Mahmood Ahmad
Tahir Heart Institute
author@example.com

CT.gov Black-Box Sponsor Repeaters

Which named sponsors dominate the CT.gov black-box subset where older studies have no results, no linked paper, and no detailed description? We analysed 249,507 eligible older closed interventional studies from the March 29, 2026 full-registry snapshot. Using the wave-nine sponsor watchlist, we ranked named sponsors by black-box stock and black-box rate, then compared that table with no-results and ghost counts. Boehringer Ingelheim carried the largest named black-box stock at 755 studies, followed by GlaxoSmithKline at 579 and Pfizer at 539. Bayer was the sharper large-sponsor outlier on rate at 48.1 percent, while several top black-box repeaters were industry portfolios with hundreds of missing-results studies. The named black-box table therefore makes the industry deep-silence problem much more visible than the broader sponsor stock tables do, especially across major drug-company portfolios overall.
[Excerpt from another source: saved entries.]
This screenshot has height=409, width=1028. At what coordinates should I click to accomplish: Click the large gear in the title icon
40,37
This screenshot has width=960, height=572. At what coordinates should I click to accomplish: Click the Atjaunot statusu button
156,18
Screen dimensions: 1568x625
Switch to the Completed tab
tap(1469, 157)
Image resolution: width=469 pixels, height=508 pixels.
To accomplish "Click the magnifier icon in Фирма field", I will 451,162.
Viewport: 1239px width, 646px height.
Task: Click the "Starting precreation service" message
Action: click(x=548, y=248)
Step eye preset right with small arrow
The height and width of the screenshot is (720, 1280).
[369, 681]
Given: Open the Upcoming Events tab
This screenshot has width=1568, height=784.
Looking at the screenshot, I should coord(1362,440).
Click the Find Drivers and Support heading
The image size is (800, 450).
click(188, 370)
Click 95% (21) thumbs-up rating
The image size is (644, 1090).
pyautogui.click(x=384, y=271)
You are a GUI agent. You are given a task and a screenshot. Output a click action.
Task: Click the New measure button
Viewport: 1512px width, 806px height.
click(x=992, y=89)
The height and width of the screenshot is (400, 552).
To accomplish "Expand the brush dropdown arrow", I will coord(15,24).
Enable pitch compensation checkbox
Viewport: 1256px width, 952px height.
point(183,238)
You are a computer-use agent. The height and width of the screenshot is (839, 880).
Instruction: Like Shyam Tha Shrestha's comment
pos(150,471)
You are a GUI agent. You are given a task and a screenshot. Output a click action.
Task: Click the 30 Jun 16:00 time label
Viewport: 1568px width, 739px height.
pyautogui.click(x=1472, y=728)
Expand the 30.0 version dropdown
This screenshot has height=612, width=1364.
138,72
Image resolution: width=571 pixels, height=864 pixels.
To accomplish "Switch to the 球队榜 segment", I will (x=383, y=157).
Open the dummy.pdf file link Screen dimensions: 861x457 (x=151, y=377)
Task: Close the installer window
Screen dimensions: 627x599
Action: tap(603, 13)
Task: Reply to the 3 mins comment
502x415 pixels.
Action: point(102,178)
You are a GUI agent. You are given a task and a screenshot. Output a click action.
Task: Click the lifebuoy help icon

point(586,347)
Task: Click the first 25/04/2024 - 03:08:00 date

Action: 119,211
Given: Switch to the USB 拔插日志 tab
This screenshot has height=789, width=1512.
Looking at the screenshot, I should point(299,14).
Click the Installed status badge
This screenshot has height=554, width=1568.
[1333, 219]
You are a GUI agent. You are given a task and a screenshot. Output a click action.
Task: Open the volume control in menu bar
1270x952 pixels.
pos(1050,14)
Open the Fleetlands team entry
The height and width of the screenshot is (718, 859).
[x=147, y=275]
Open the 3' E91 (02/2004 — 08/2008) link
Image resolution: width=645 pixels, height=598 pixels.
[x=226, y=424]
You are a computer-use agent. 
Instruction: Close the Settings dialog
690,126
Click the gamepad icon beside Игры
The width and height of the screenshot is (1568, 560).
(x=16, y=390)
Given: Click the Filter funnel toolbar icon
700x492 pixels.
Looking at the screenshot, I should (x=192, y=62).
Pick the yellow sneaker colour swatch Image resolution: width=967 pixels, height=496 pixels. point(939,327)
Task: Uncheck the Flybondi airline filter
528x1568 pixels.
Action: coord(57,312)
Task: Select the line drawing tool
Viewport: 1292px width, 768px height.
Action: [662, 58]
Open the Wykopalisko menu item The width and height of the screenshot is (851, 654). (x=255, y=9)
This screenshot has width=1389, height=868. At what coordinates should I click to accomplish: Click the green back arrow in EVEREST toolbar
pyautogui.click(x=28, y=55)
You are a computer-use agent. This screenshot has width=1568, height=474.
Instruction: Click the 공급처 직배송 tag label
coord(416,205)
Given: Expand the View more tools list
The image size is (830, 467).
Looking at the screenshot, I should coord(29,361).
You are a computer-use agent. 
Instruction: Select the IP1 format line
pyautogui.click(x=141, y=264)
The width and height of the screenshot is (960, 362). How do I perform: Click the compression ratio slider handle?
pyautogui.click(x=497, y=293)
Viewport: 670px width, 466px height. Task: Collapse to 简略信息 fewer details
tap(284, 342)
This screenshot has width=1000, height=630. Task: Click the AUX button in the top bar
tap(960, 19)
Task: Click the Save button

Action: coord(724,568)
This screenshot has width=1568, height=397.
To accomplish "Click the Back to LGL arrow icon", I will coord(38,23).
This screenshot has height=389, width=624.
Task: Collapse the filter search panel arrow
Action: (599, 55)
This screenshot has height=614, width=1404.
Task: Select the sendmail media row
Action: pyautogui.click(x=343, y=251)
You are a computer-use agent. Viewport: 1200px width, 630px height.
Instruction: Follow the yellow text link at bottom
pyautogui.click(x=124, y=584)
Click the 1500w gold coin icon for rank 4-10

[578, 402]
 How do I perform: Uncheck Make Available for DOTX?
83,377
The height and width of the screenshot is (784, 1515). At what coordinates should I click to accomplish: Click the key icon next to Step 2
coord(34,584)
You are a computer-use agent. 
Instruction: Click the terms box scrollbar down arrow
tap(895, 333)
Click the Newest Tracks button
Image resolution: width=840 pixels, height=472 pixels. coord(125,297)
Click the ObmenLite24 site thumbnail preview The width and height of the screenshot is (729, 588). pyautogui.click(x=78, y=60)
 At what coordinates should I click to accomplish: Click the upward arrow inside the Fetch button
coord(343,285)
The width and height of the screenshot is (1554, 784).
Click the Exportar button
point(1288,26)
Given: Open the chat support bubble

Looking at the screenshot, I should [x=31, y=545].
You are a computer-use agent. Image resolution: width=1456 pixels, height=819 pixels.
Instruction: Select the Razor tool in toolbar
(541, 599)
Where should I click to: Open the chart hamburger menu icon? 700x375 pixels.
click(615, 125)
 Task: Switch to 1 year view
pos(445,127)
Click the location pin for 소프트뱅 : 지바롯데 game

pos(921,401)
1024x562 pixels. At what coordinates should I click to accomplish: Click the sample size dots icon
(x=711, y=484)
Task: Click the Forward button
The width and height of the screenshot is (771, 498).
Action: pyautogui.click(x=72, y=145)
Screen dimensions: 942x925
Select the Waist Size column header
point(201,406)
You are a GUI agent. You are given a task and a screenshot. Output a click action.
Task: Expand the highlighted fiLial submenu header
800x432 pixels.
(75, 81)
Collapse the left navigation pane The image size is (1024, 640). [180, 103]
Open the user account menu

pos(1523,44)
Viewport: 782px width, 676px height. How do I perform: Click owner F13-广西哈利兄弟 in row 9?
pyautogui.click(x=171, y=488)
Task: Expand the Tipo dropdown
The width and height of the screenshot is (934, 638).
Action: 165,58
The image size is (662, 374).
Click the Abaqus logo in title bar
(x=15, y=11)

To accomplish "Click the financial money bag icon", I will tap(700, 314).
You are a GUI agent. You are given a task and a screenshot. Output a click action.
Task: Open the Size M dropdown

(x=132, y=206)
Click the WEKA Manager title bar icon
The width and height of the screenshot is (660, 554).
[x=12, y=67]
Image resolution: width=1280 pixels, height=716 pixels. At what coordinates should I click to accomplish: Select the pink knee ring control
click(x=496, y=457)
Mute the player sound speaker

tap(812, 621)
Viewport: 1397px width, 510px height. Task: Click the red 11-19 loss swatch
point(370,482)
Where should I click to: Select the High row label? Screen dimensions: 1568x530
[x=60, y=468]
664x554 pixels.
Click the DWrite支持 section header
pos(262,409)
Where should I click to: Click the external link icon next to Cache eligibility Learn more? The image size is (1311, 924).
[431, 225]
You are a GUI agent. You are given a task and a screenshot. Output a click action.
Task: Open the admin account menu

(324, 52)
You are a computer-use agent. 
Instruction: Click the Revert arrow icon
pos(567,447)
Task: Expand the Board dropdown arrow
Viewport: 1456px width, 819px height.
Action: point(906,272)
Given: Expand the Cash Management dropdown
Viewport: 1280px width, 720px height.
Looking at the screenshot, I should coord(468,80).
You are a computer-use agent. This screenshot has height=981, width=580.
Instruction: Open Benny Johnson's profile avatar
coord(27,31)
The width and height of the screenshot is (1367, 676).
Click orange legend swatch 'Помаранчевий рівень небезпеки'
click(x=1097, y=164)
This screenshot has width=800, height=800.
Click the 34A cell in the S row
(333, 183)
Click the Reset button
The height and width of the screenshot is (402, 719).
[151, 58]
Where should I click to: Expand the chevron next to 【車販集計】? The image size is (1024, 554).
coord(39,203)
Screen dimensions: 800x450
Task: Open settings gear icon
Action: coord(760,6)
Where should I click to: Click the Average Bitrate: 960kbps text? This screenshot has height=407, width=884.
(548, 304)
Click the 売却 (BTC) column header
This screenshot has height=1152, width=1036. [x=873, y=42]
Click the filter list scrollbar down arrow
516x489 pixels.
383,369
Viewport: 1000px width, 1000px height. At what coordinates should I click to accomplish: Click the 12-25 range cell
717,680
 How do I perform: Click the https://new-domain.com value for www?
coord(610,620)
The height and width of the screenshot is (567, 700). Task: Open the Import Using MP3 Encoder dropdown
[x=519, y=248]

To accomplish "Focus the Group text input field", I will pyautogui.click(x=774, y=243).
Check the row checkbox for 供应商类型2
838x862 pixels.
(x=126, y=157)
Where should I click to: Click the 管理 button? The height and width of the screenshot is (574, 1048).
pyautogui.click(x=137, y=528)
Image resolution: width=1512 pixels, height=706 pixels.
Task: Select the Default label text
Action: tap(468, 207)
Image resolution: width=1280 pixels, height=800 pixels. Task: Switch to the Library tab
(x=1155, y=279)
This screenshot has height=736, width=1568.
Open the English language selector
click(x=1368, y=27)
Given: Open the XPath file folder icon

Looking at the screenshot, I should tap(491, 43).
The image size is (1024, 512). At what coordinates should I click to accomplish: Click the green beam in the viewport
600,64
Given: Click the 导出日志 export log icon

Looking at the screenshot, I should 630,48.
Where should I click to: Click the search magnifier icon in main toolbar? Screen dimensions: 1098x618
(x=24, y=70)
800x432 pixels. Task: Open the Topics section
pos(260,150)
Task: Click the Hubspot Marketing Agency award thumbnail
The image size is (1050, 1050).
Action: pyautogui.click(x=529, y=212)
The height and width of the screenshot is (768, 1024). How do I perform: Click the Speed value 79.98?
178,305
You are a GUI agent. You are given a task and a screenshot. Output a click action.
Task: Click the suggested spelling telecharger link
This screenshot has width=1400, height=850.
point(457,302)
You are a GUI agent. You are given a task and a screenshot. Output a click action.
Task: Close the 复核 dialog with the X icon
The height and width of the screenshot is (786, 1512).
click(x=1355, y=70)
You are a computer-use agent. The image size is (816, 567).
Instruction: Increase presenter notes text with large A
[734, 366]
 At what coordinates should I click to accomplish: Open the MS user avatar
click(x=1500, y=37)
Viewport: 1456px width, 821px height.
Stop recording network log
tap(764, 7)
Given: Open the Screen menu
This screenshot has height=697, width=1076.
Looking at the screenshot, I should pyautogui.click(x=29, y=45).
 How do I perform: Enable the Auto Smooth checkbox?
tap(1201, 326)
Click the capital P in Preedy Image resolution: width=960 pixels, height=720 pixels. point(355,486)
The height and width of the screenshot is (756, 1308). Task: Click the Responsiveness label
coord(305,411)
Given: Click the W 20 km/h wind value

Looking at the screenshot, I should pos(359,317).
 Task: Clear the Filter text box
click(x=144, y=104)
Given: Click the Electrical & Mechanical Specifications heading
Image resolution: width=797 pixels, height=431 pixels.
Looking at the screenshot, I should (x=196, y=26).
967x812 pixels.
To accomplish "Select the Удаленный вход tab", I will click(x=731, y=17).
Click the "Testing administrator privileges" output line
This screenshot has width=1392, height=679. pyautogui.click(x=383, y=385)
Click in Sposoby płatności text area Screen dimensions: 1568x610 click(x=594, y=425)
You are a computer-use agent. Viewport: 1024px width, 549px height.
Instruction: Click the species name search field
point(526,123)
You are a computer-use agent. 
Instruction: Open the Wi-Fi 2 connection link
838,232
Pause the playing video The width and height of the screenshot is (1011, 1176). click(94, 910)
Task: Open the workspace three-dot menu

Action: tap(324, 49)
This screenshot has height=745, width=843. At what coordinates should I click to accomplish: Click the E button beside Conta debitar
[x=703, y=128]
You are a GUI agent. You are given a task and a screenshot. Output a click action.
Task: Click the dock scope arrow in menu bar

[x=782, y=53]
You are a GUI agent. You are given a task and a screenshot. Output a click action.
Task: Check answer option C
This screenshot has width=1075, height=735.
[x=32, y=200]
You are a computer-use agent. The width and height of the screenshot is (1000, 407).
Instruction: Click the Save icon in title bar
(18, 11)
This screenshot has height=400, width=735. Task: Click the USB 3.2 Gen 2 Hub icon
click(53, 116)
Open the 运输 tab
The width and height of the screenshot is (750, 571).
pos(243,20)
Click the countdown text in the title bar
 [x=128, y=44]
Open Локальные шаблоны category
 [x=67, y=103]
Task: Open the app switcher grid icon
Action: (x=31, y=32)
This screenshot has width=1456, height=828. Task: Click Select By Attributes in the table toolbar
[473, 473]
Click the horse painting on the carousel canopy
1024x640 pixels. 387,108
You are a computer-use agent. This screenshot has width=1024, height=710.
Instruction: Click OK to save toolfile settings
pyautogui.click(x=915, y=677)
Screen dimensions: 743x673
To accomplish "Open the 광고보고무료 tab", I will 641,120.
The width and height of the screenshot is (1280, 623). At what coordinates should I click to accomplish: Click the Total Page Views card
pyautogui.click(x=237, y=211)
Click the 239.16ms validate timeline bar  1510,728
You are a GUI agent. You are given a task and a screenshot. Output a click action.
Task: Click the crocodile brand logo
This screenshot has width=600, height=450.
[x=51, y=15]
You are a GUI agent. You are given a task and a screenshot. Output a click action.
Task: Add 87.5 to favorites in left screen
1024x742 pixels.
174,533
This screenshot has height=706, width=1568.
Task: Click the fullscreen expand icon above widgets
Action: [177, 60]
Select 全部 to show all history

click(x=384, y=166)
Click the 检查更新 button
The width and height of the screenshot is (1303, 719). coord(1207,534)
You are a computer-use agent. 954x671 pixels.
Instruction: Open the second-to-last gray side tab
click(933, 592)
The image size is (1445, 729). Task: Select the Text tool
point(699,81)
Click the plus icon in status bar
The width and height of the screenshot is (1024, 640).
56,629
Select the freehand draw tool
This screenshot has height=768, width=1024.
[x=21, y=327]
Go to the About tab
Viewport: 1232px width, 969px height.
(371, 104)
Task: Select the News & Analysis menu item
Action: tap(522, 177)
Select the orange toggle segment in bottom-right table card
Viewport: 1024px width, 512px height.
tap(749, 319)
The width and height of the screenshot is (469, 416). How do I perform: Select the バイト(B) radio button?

Black-box status is a registry-page visibility definition and should not be read as proof that a sponsor produced no documentation or dissemination outside linked CT.gov fields.

Outside Notes

Type: methods
Primary estimand: Black-box stock and rate among named lead sponsors in the older-study CT.gov universe
App: CT.gov Black-Box Sponsor Repeaters dashboard
Data: 249,507 eligible older closed interventional studies with named-sponsor black-box watchlists derived from the wave-nine sponsor table
Code: https://github.com/mahmood726-cyber/ctgov-black-box-sponsor-repeaters
Version: 1.0.0
Validation: FULL REGISTRY RUN

References

1. ClinicalTrials.gov API v2. National Library of Medicine. Accessed March 29, 2026.
2. DeVito NJ, Bacon S, Goldacre B. Compliance with legal requirement to report clinical trial results on ClinicalTrials.gov: a cohort study. Lancet. 2020;395(10221):361-369.
3. Zarin DA, Tse T, Williams RJ, Carr S. Trial reporting in ClinicalTrials.gov. N Engl J Med. 2016;375(20):1998-2004.

AI Disclosure

This work represents a compiler-generated evidence micro-publication built from structured registry data and deterministic summary code. AI was used as a constrained coding and drafting assistant for interface generation, packaging, and prose refinement, not as an autonomous author. The analytical choices, interpretation, and final outputs were reviewed by the author, who takes responsibility for the content.